'''

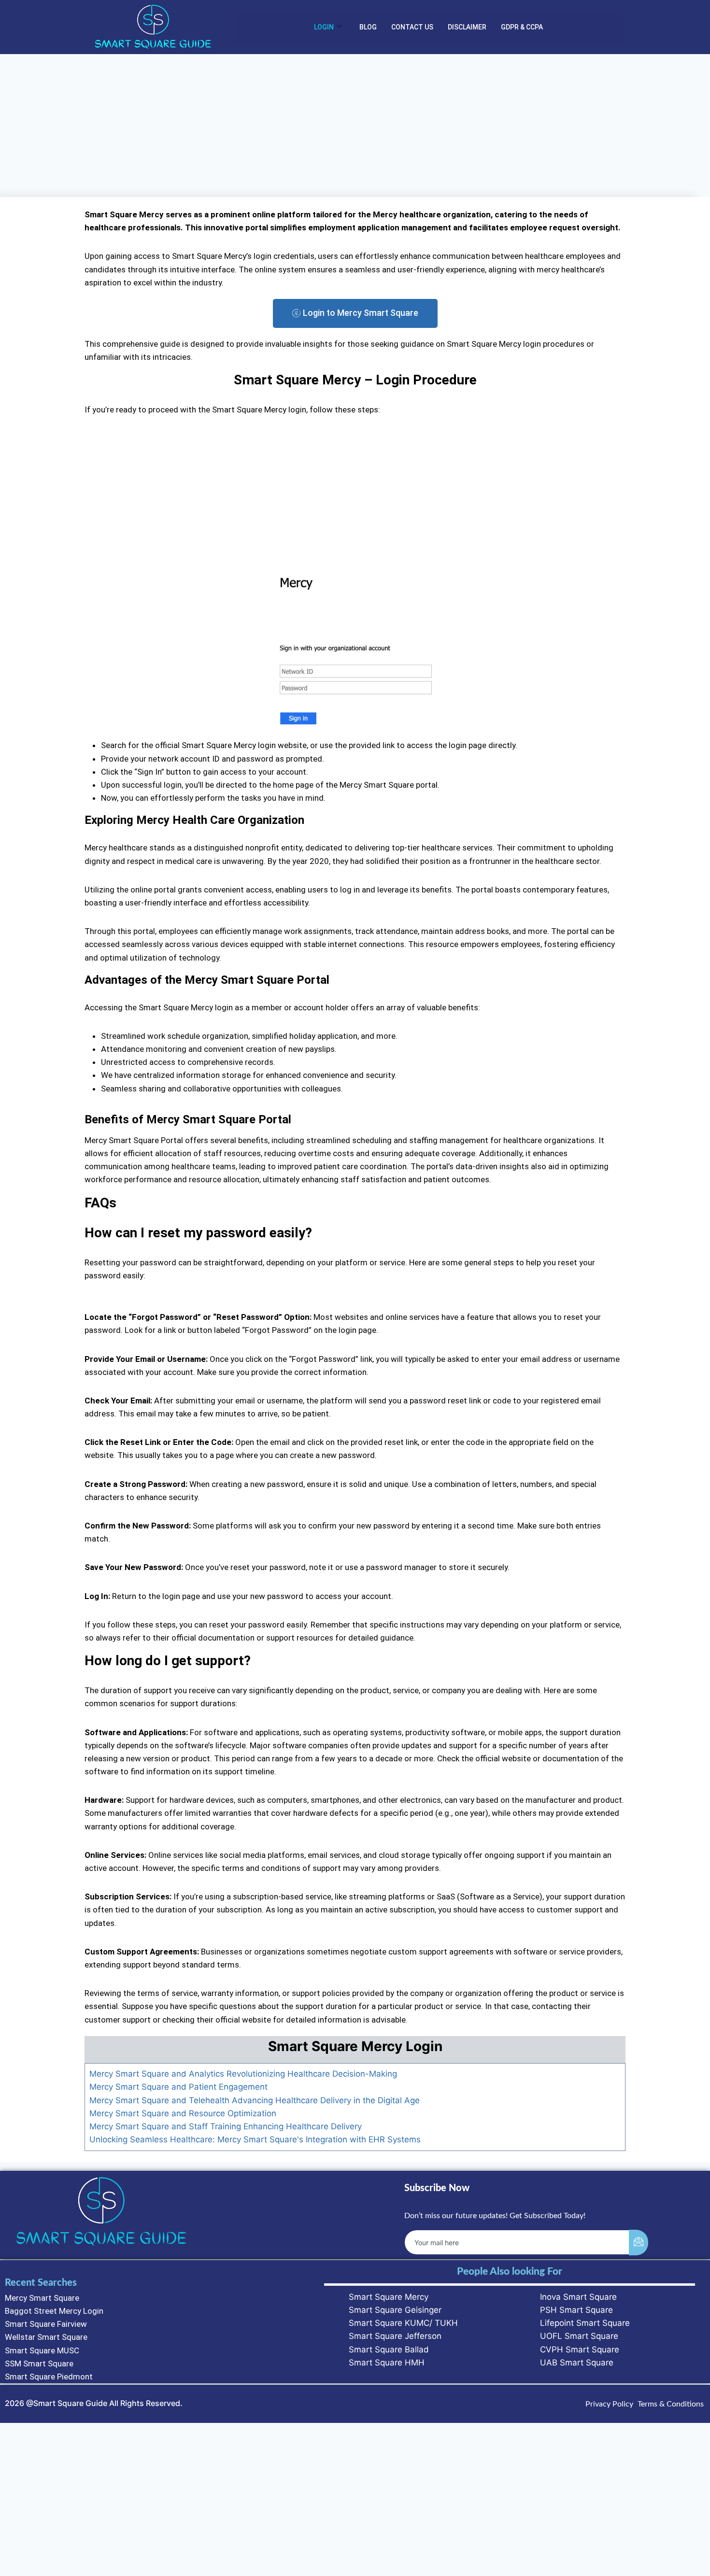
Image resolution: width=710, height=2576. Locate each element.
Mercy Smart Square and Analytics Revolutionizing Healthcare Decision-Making (243, 2074)
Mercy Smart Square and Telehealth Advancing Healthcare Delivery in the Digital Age (254, 2100)
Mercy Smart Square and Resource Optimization (182, 2113)
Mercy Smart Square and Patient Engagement (178, 2087)
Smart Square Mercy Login (355, 2046)
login (324, 27)
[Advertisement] (355, 125)
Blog (368, 27)
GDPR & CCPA (522, 27)
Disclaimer (467, 27)
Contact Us (412, 27)
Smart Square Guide (70, 2403)
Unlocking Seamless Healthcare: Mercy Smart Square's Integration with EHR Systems (255, 2139)
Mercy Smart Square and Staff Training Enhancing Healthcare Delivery (225, 2126)
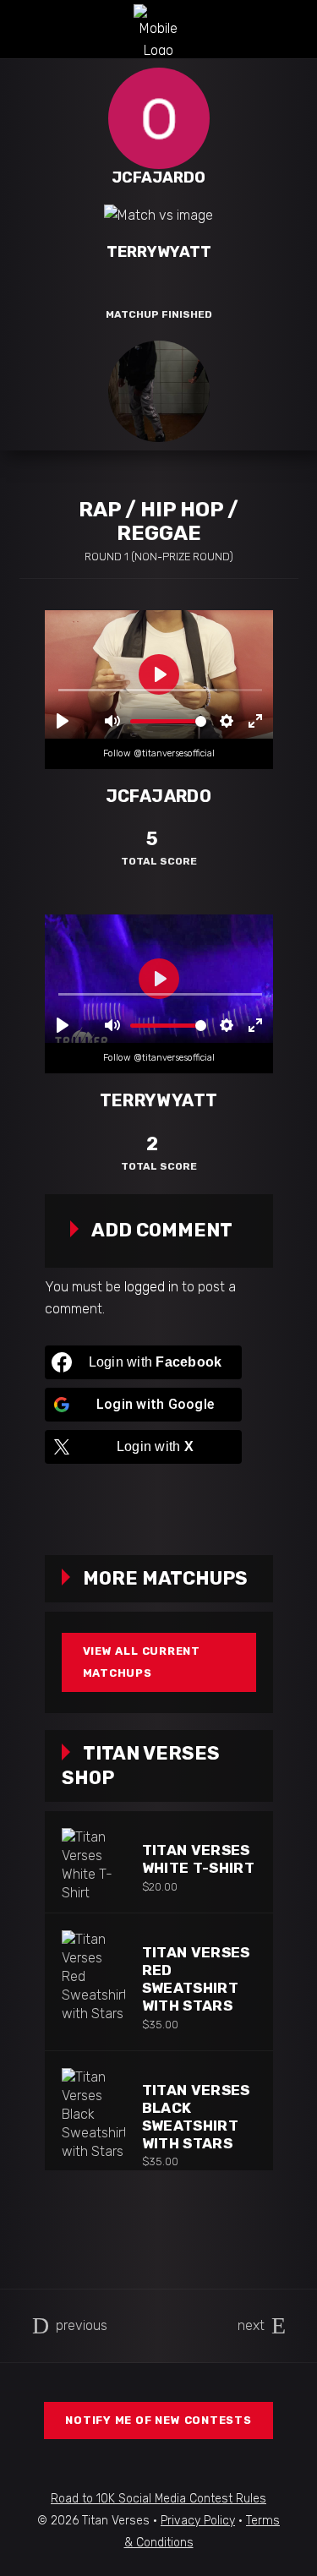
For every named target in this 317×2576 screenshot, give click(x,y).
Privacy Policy (198, 2520)
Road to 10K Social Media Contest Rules (158, 2498)
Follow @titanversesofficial (159, 753)
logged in (151, 1287)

'''

§ **REQUIREMENT**
Exactly as written, copy the entries above without their pictures.

§ **WRITTEN REPLY**
Image resolution: width=710, height=2576. Locate each element.
Mercy Smart Square and Analytics Revolutionizing Healthcare Decision-Making (243, 2074)
Mercy Smart Square and Telehealth Advancing Healthcare Delivery in the Digital Age (254, 2100)
Mercy Smart Square and Resource Optimization (182, 2113)
Mercy Smart Square and Patient Engagement (178, 2087)
Smart Square Mercy Login (355, 2046)
login (324, 27)
[Advertisement] (355, 125)
Blog (368, 27)
GDPR & CCPA (522, 27)
Disclaimer (467, 27)
Contact Us (412, 27)
Smart Square Guide (70, 2403)
Unlocking Seamless Healthcare: Mercy Smart Square's Integration with EHR Systems (255, 2139)
Mercy Smart Square and Staff Training Enhancing Healthcare Delivery (225, 2126)
For every named target in this 317×2576 screenshot, give click(x,y).
Privacy Policy (198, 2520)
Road to 10K Social Media Contest Rules (158, 2498)
Follow @titanversesofficial (159, 753)
logged in (151, 1287)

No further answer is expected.